■ **Source extract**
-- BEGIN --
Tuesday 31 January 2012

The Pleasures of Vipassana (days 6-11)

The Dhamma Setu Pagoda

Day 6

The Vipassana technique was taking shape, we were using our newly focused minds to observe sensation at the atomic level all over our bodies. We had become acutely (and painfully!) aware of sensation within our bodies to a point where we had begun to feel the vibrations of the very atoms of which we are made as they constantly shift and change. It was at times blissful and I will be bold enough to admit that, yes, it was especially pleasant on certain parts of the body! I even laughed my head off and cried with joy when eventually the laxatives kicked in!! Mr Goenka, however, was ensuring that we were at all times equanamous and that no craving or aversion should arise for any type of sensation because all sensations be they painful or pleasant have "the same characteristics of arising and then falling away" ..."nothing is permanent" ..."this is the simple law of nature ...Anicca ...Anicca ...Anicca (Pali). I found myself treating my butterflies to renditions in my head of the gentle morning chants between sittings. Occasionally though, vivid, obscure and often forgotten scenes representing things like me being unforgiving, my letting myself down, my being unwilling, my doing less than I could and me being angry were projected onto the wings of resting butterflies. My life's miseries. MY misery, MY VERY OWN SELF MADE MISERY. Mr Goenka was right!


Day 7

Draw a line in water and it disappears immediately. Draw a line in sand and it disappears some time later. Draw a line in rock and it takes much much longer to disappear. As is the way with the things that scar our subconscious which I had begun to witness in the visions. It was these mental scars of varying depth ("Sankaras" in Pali) which the technique had begun to free from where they had been subconsciously residing in our bodies. Sometimes Sankaras manifest as significant pain (ie as psychosomatic illnesses), sometimes as the little niggles that we all have but which don't really effect us, sometimes as something in between. Most of the time, even when we understand their existence, we don't even know that they're there apart from the odd weird dream where they might surface briefly. We were working towards freeing ourselves of these deep rooted scars and I was entirely bought in to the teaching by now. And why not? After all I had seen so many of my own deeply personal Sankaras being shaken out of position and had become quite miraculously pain free. In every session I worked "diligently" as Mr Goenka asked us to with textbook "equanimity" sat like a statue without even using the back of the chair. By the evening sitting I tried my first free flow ...oh yeah baby that tested my equanimity!
-- END --
■ **Raw data**
-- BEGIN --
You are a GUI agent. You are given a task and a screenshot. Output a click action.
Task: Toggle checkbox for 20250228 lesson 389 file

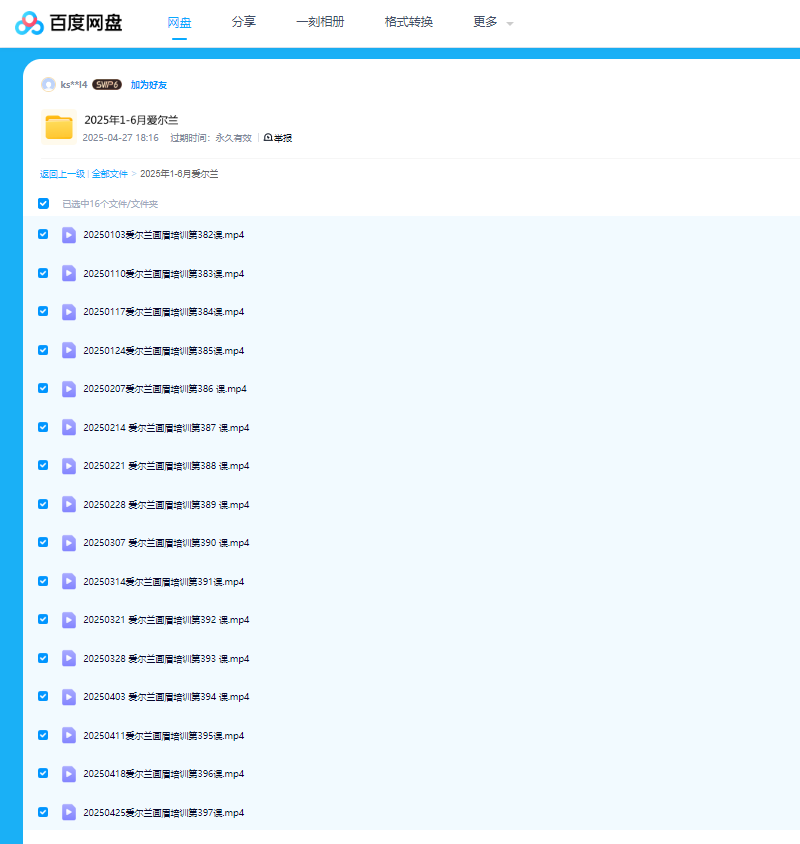(x=43, y=504)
-- END --
■ **Written instruction**
In the Vipassana diary, what Pali word is given for the mental scars of varying depth?

■ **Result of this task**
Sankaras